(Directions for this task): Where a line in the records below includes "will", pull that line out.
************
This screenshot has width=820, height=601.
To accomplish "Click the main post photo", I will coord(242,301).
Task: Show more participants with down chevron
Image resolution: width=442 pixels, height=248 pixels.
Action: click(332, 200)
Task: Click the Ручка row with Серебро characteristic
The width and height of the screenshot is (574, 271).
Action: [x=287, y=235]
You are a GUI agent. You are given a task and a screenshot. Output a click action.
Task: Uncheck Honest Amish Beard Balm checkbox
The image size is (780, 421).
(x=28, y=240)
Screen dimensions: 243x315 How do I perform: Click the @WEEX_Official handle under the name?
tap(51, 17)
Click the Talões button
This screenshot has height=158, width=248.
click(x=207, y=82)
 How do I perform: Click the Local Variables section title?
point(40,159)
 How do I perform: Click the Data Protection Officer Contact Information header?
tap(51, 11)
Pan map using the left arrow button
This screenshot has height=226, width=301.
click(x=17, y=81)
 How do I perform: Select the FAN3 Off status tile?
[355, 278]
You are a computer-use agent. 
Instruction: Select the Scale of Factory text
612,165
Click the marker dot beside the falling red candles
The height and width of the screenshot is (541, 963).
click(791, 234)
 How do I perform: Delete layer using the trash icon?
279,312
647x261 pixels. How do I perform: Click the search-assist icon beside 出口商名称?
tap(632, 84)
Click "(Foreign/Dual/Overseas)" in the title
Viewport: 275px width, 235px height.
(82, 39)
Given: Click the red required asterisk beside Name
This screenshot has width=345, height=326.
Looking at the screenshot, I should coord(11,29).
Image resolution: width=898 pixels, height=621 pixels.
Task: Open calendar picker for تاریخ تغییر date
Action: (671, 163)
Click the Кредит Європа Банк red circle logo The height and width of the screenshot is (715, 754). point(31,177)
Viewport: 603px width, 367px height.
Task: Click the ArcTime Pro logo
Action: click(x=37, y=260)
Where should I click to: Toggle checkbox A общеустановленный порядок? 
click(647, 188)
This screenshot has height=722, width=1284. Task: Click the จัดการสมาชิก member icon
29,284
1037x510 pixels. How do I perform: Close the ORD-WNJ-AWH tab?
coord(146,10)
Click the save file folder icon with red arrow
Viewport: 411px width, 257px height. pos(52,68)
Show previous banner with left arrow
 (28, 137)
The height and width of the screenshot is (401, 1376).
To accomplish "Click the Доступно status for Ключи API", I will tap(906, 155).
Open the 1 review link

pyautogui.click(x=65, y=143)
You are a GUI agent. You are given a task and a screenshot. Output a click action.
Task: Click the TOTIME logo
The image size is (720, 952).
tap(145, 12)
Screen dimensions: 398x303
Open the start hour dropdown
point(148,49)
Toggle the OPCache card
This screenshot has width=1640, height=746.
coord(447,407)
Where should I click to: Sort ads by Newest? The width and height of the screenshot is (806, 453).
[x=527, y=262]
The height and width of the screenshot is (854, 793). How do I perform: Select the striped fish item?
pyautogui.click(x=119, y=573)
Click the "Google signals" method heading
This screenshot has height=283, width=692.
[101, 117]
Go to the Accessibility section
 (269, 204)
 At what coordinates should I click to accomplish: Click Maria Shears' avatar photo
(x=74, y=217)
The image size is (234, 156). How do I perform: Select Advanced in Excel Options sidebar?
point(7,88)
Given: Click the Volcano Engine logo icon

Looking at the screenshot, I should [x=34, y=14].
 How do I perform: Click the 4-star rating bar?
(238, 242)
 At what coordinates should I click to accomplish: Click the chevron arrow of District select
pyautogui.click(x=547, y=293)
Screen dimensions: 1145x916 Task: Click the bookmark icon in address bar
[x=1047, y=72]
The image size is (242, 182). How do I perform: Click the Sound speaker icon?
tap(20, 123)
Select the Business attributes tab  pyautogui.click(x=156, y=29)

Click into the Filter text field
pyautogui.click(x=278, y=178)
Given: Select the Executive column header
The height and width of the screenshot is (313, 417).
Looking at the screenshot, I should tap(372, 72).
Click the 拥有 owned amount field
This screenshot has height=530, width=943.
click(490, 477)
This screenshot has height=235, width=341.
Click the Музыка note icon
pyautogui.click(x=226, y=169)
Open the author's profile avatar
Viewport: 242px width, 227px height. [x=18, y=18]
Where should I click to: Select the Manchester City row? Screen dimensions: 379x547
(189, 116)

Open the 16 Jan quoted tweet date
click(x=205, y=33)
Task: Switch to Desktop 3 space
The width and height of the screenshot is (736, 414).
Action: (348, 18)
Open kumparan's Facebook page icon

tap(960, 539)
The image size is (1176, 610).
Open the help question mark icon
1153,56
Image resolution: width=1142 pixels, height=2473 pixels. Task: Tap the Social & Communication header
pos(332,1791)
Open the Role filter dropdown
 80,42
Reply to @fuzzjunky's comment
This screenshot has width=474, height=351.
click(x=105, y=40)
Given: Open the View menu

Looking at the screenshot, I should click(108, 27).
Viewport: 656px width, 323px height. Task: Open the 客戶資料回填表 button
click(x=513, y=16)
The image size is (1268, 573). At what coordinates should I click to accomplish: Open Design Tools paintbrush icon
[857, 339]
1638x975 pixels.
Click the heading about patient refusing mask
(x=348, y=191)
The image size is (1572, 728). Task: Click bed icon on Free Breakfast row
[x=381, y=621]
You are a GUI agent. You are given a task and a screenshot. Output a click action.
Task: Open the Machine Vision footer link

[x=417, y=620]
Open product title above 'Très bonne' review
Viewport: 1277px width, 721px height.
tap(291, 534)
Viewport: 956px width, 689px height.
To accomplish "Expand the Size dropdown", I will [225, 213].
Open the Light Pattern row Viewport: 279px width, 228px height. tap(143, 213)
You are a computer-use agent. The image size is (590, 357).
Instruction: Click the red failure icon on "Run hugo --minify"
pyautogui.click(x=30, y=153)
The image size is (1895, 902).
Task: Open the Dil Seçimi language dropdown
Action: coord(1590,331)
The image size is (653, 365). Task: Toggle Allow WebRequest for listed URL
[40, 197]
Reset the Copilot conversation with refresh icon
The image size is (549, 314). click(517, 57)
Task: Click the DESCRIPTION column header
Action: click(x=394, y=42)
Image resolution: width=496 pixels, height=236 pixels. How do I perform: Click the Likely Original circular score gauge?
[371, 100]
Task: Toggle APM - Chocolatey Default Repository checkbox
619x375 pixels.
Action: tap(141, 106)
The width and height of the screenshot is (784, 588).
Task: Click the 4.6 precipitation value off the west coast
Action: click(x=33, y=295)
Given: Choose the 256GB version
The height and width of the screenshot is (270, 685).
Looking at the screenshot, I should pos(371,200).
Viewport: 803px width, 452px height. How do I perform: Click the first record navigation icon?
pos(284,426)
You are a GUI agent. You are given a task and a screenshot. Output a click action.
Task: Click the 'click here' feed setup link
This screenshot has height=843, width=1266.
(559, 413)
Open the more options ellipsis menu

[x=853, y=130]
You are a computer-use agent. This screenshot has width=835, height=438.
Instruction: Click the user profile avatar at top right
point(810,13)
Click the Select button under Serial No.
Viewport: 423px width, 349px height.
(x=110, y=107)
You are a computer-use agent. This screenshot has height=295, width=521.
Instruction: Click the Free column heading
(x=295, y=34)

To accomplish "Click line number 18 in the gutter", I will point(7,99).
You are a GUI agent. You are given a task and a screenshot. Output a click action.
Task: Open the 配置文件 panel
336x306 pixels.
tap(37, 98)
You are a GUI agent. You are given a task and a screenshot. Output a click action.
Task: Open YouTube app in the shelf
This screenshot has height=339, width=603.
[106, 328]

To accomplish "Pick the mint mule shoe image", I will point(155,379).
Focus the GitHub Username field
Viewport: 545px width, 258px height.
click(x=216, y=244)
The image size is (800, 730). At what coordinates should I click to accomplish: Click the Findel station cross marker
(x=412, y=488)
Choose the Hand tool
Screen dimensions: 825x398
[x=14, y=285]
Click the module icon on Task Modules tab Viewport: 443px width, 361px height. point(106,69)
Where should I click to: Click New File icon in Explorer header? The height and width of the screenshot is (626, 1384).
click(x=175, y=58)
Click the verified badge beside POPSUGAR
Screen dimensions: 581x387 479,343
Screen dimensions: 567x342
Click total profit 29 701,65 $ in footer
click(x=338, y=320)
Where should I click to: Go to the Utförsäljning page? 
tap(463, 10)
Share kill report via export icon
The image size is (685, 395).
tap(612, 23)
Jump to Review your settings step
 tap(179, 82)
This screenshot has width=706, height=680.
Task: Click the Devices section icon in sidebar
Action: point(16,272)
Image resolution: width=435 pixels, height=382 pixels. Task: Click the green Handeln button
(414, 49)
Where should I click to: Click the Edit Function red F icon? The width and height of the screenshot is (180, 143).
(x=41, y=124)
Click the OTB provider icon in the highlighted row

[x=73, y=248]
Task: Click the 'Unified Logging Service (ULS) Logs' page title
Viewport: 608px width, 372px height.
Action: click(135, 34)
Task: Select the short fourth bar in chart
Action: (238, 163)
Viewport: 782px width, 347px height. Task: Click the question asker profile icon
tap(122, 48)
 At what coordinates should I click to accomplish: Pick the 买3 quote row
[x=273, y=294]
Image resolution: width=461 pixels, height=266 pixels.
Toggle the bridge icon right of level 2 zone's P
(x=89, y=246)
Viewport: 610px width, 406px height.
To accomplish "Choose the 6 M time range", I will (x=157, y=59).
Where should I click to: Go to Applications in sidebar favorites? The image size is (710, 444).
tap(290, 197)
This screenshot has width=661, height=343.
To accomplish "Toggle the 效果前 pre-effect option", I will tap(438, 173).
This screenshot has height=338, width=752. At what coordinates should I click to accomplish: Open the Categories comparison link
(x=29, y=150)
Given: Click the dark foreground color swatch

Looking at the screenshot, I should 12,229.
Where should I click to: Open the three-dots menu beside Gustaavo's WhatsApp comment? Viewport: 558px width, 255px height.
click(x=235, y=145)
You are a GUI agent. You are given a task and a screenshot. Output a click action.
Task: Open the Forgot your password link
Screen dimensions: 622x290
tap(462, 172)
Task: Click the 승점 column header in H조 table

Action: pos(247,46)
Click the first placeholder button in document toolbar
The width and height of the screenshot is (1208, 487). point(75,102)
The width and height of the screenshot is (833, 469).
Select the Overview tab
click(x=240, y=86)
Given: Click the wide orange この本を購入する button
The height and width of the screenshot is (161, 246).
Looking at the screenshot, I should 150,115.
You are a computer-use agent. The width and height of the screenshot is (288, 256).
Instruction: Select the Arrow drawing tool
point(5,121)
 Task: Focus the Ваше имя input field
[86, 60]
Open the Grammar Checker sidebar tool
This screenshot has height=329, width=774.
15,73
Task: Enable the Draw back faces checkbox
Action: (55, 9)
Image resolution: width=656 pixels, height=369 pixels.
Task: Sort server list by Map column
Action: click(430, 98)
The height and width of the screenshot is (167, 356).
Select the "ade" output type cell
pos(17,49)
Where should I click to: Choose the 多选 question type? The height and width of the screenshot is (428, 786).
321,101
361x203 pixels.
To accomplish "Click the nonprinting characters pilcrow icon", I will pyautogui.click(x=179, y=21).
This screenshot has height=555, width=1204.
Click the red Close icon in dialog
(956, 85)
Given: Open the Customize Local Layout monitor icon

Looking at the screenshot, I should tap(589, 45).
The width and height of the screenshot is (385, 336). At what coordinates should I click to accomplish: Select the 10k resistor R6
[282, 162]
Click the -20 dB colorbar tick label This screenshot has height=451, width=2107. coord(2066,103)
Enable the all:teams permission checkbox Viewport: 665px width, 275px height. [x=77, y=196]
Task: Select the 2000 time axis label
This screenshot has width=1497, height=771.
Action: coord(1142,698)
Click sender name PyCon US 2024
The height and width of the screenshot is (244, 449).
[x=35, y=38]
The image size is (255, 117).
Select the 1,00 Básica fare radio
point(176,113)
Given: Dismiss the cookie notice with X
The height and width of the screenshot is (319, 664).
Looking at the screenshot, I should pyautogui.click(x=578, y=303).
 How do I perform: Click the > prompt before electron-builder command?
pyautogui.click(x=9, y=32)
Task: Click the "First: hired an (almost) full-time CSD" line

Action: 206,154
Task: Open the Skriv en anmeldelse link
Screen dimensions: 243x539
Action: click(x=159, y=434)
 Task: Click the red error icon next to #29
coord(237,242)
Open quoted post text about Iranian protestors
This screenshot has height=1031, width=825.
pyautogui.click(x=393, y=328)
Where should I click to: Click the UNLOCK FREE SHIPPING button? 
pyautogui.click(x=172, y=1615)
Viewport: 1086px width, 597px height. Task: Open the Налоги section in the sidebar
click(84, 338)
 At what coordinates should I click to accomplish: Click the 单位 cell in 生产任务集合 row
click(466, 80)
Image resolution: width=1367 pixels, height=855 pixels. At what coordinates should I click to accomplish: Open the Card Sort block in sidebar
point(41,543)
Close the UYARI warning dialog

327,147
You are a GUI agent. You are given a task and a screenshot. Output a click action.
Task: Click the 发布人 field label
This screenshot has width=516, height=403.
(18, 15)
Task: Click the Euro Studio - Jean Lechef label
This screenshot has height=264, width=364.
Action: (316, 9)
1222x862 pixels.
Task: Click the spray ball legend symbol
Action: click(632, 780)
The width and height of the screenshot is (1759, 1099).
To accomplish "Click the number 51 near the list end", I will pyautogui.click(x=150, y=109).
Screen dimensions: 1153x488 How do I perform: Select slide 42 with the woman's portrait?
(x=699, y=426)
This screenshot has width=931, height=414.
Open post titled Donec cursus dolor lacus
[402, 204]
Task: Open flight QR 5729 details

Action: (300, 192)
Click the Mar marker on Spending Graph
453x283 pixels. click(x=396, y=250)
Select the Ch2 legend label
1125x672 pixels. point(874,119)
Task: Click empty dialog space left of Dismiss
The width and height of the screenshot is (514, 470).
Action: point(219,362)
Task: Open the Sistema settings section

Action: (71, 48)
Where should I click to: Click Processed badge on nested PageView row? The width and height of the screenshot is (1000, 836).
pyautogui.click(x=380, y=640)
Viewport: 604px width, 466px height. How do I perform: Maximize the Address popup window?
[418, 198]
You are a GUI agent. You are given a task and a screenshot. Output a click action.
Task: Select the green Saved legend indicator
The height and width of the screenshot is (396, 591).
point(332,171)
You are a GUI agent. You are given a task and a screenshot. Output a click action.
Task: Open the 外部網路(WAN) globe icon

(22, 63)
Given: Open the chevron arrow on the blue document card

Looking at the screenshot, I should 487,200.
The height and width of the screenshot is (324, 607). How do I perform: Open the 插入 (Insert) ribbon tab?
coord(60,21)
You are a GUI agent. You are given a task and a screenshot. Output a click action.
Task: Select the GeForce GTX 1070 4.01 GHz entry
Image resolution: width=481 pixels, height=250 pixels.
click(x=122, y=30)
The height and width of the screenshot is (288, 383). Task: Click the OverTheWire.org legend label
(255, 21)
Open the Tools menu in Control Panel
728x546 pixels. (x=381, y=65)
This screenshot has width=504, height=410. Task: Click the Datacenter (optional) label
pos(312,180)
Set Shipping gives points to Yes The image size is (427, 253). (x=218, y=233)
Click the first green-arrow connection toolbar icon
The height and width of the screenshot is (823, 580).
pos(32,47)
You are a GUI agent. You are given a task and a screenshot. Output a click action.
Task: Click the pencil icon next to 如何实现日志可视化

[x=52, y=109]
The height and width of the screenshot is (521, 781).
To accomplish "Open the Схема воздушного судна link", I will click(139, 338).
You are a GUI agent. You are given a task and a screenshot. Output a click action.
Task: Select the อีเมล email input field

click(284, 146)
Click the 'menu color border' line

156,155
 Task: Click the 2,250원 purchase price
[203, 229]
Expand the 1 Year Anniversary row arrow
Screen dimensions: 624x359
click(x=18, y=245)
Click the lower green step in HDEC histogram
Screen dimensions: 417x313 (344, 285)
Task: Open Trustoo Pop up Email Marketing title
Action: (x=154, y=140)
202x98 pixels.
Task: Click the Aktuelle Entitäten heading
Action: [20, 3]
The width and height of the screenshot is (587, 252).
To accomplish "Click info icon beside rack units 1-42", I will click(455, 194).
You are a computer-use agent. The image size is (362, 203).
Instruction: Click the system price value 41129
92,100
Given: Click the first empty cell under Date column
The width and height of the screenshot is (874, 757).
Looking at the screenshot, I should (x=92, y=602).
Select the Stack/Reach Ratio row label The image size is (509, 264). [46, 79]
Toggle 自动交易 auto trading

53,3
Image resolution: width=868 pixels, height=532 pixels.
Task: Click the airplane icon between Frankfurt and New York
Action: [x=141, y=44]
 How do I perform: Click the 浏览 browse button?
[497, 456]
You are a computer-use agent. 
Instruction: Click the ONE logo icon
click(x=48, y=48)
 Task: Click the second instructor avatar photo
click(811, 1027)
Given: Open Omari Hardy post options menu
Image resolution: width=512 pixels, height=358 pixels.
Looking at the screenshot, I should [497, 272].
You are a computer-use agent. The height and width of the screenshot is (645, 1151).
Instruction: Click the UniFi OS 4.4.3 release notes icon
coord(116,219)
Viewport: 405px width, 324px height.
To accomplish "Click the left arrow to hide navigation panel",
************
(Task output):
To accomplish "Click the main post photo", I will coord(242,301).
To accomplish "Click the Доступно status for Ключи API", I will tap(906, 155).
To accomplish "Expand the Size dropdown", I will [225, 213].
To accomplish "Click line number 18 in the gutter", I will point(7,99).
To accomplish "Pick the mint mule shoe image", I will point(155,379).
To accomplish "Choose the 6 M time range", I will (x=157, y=59).
To accomplish "Toggle the 效果前 pre-effect option", I will tap(438, 173).
To accomplish "Click the nonprinting characters pilcrow icon", I will pyautogui.click(x=179, y=21).
To accomplish "Click the number 51 near the list end", I will pyautogui.click(x=150, y=109).
To accomplish "Open the Схема воздушного судна link", I will click(139, 338).
To accomplish "Click info icon beside rack units 1-42", I will click(455, 194).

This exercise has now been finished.